Dopo 8 mesi c’è finalmente un governo a Bagdad Coalizione al potere, lo sciita al-Maliki resta premier

Bagdad A otto mesi dalle elezioni politiche dello scorso marzo l’Irak sembra finalmente riuscito a darsi un governo. Si tratterà di un esecutivo di coalizione, frutto di un accordo di spartizione del potere tra i principali partiti del Paese.
Al centro dell’accordo che ha spezzato l’impasse c’è la conferma del leader sciita Nouri al-Maliki nel ruolo di premier. A sostenerlo in Parlamento ci sarà però, in una sorta di Grande coalizione di scuola tedesca, anche il blocco Iraqiya del suo grande rivale ed ex premier Iyad Allawi, che ha un elettorato e posizioni politiche più laiche, spaziando sia nella comunità sciita che in quella sunnita dell’Irak.
In virtù dell’accordo raggiunto, inoltre, il leader dei curdi Jalal Talabani verrà confermato nel ruolo di presidente della Repubblica, mentre Iraqiya potrà indicare un proprio candidato per la presidenza del Parlamento.
La notizia farà piacere al presidente americano Barack Obama che proprio ieri, durante la sua visita a Mumbai, in India, si era lamentato del fatto che «la formazione del nuovo governo dell’Irak sta richiedendo troppo tempo» parlando poi di «frustrazione per noi e per il popolo iracheno».
Che si fosse vicini ad una svolta era apparso chiaro mercoledì scorso, quando il presidente ad interim del Parlamento, Fuad Massum, aveva convocato per oggi i 325 deputati per eleggere, finalmente, il presidente dell’assemblea, primo passo costituzionale per procedere poi con l’elezione del presidente della Repubblica e quindi con quella del primo ministro. Due giorni dopo la sessione èstata nuovamente rinviata, ma solo fino all’11, giovedì prossimo.
Le elezioni del 7 marzo non hanno indicato un chiaro vincitore. La prima sessione è stata quindi aggiornata a tempo indeterminato.
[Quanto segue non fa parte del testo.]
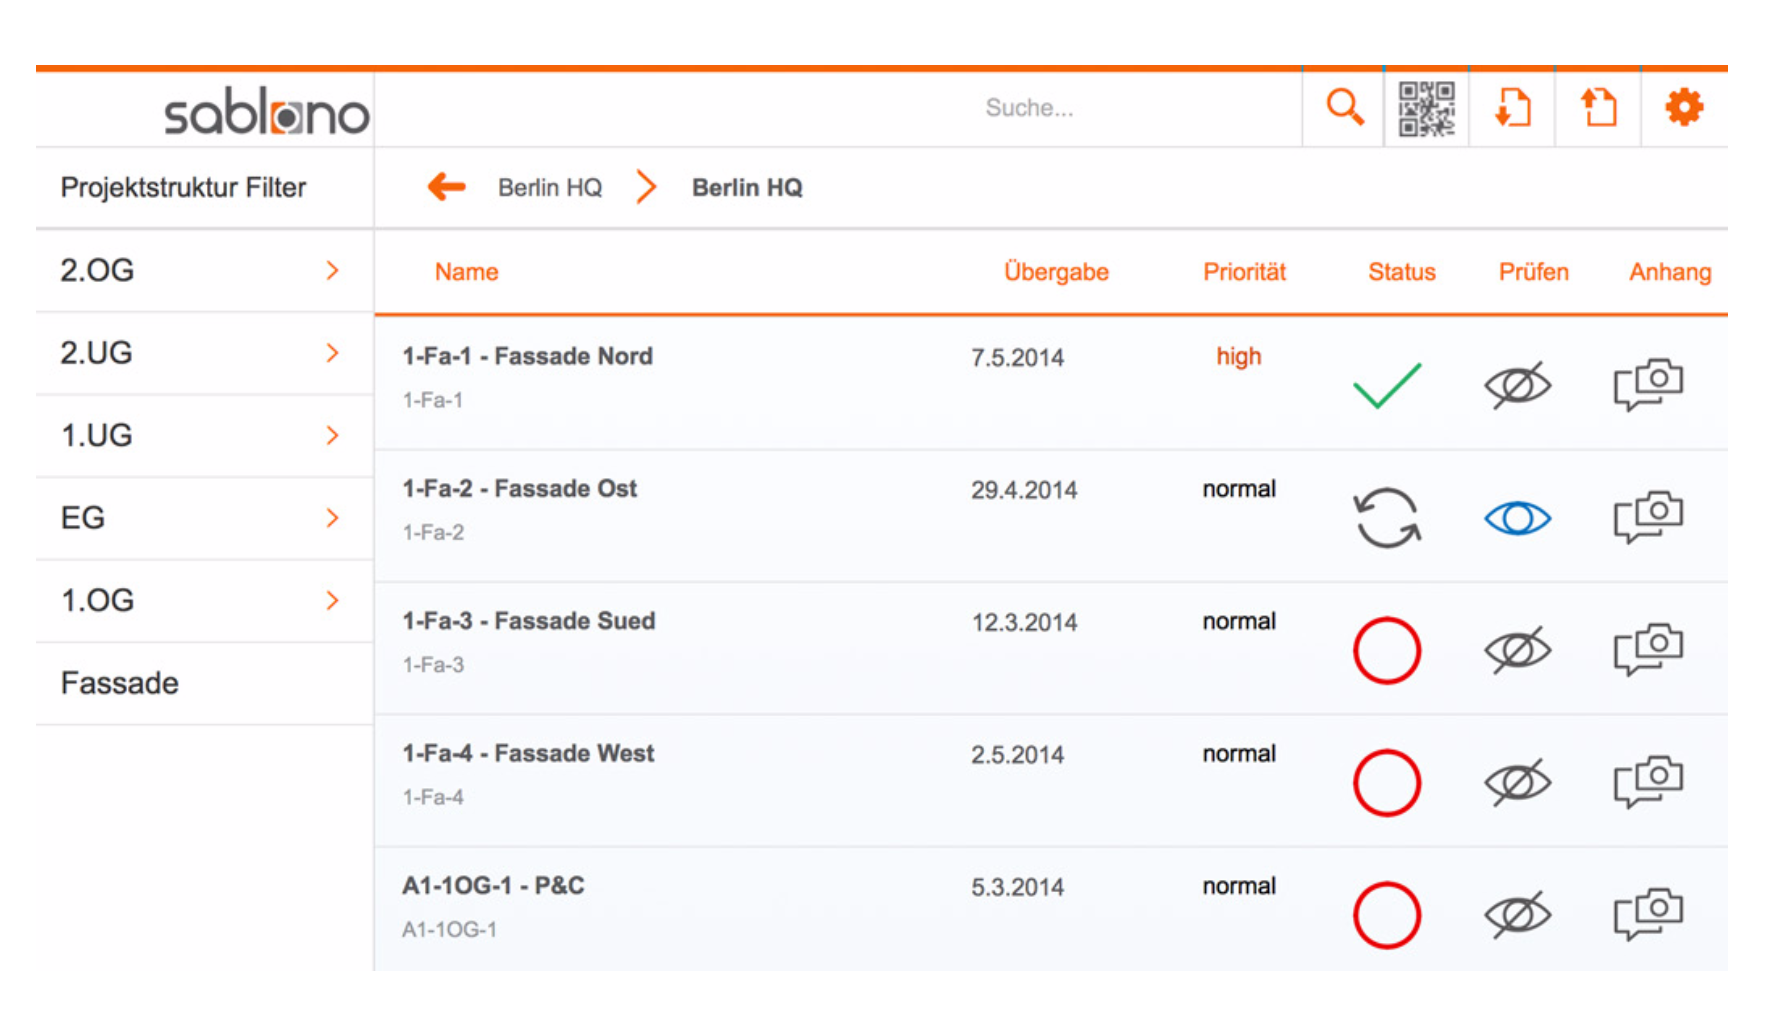
Task: Open attachment icon for A1-1OG-1 P&C
Action: click(x=1648, y=914)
Da allora al-Maliki, che è stato sconfitto di misura da Allawi, ha dato vita ad intense trattative e di recente sembrava essere riuscito ad ottenere accordi politici con la formazione sciita che fa riferimento al leader radicale Moqtada Sadr. Il che aveva fatto temere in Occidente che a Bagdad si formasse un governo molto vicino alle posizioni di Teheran.